**Excerpt to read:**
If your problem is with a specific MySQL expression or function, you can
perform a timing test by invoking the
BENCHMARK() function using the
mysql client program. Its
syntax is
BENCHMARK(loop_count,expression).
The return value is always zero, but mysql
prints a line displaying approximately how long the statement took to
execute. For example:
mysql> SELECT BENCHMARK(1000000,1+1);
+------------------------+
| BENCHMARK(1000000,1+1) |
+------------------------+
| 0 |
+------------------------+
1 row in set (0.32 sec)
This result was obtained on a Pentium II 400MHz system. It shows that
MySQL can execute 1,000,000 simple addition expressions in 0.32 seconds
on that system.
All MySQL functions should be highly optimized, but there may be some
exceptions. BENCHMARK() is an excellent
tool for finding out if some function is a problem for your queries.
7.2.1. Optimizing Queries with EXPLAIN
EXPLAIN tbl_name
Or:
EXPLAIN [EXTENDED] SELECT select_options
The EXPLAIN statement can be used either as
a synonym for DESCRIBE or as a way to
obtain information about how MySQL executes a
SELECT
statement:
EXPLAIN
tbl_name is
synonymous with DESCRIBE
tbl_name or
SHOW COLUMNS FROM
tbl_name.
When you precede a SELECT statement
with the keyword EXPLAIN, MySQL
displays information from the optimizer about the query execution
plan. That is, MySQL explains how it would process the
SELECT, including information about how
tables are joined and in which order.
With the help of EXPLAIN, you can see where
you should add indexes to tables to get a faster
SELECT that uses indexes to find rows. You
can also use EXPLAIN to check whether the
optimizer joins the tables in an optimal order. To force the optimizer
to use a join order corresponding to the order in which the tables are
named in the SELECT
statement, begin the statement with SELECT
STRAIGHT_JOIN rather than just
SELECT.

Source records
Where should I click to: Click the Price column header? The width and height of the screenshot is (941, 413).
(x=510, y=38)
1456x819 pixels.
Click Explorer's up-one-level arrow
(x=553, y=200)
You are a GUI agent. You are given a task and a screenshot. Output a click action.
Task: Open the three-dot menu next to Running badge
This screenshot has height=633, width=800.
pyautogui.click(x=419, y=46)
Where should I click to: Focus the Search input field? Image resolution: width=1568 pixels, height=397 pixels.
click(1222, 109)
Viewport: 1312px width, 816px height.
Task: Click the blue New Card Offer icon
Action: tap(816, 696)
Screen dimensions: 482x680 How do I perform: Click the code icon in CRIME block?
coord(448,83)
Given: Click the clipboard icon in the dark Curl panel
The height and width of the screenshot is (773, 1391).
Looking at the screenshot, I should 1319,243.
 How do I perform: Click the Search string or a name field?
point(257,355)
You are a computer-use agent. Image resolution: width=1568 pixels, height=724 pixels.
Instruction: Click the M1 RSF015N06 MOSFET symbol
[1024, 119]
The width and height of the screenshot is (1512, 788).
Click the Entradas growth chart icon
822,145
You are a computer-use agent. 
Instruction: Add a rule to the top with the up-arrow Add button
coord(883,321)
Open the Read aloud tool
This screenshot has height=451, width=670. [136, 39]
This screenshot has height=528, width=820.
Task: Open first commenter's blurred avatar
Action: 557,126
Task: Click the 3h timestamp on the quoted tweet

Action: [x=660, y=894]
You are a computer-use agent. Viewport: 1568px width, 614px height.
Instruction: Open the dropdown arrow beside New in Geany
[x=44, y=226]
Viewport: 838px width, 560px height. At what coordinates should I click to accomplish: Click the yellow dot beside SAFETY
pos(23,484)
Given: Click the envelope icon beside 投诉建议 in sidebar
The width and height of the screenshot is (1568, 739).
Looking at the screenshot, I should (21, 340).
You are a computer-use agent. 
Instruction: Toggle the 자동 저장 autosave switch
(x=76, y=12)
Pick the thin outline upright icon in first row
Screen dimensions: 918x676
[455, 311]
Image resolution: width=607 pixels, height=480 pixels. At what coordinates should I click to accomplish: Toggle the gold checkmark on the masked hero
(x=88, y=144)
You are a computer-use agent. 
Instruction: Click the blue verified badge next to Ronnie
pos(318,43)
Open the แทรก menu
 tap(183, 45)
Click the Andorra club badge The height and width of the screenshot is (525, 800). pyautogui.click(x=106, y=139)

**Problem set:**
**A)** According to the MySQL excerpt, what value does BENCHMARK() always return?
**B)** Reproduce word for word the passage of the MySQL excerpt starting with "This result was" and going on through "for your queries.".
**C)** List every use of EXPLAIN that the MySQL excerpt describes.

**Solutions per task:**
**A)** It always returns zero.

**B)**
This result was obtained on a Pentium II 400MHz system. It shows that
MySQL can execute 1,000,000 simple addition expressions in 0.32 seconds
on that system.
All MySQL functions should be highly optimized, but there may be some
exceptions. BENCHMARK() is an excellent
tool for finding out if some function is a problem for your queries.

**C)**
- As a synonym for DESCRIBE
- To obtain information about how MySQL executes a SELECT statement
- To see where you should add indexes to tables to get a faster SELECT
- To check whether the optimizer joins the tables in an optimal order